Energy
Government Receive Melting Ice From Christian Climate Activists
Today a Christian climate change group placed melting ice in front of the entrance to a government department.
This was done with the aim of expression a deep concern at the lack of meaningful action by government to tackle dangerous human-induced climate change which is threatening the creation God has called us to care for.
On the first anniversary of the Paris Climate talks, members of Christian Climate Action also whitewashed walls outside the Department of Business, Energy and Industrial Strategy (DBEIS) to a height of six foot to highlight the fact that current government policies are contributing to melting icecaps and consigning the department to be six foot under water. In its first six months in power, the current government scrapped or amended 13 policies designed to keep fossil fuels in the ground.

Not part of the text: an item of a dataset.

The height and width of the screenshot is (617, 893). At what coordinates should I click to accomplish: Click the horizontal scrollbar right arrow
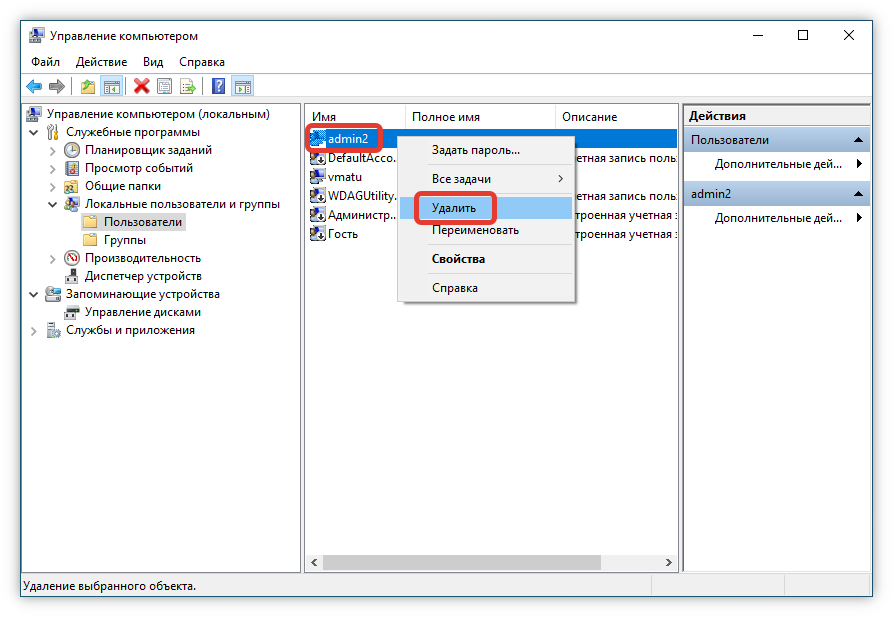669,563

Westley Ingram, one of those involved, said:
‘While this government ratifies the Paris climate change agreement in a superficial performance to demonstrate they are taking imminent catastrophic climate change seriously, they have scrapped the Department for Energy and Climate Change.
With no clearly designated minister in the cabinet, climate change is not even mentioned in the title of DBEIS, the department it now officially sits in.
“At the same time we pursue road building, airport expansion, fracking and replacing the burning of coal with wood and gas, along with a raft of other measures completely contrary to keeping carbon in the ground and meeting our obligations under the Paris agreement.’
Phil Kingston, 80, said:
‘We are Christians who are deeply concerned that the Government is still not taking the predicted dangers of climate change seriously. We believe that God has called us to care for creation. We long to be able to pass it on to those who follow us, in a form which nurtures future generations just as it has nurtured us. Christian teaching makes clear that the goods of the Earth are meant for everyone, so we are disturbed that the people who are suffering most from the effects of climate change are primarily those who live in the poorest countries and are least able to cope with the destruction which they experience.’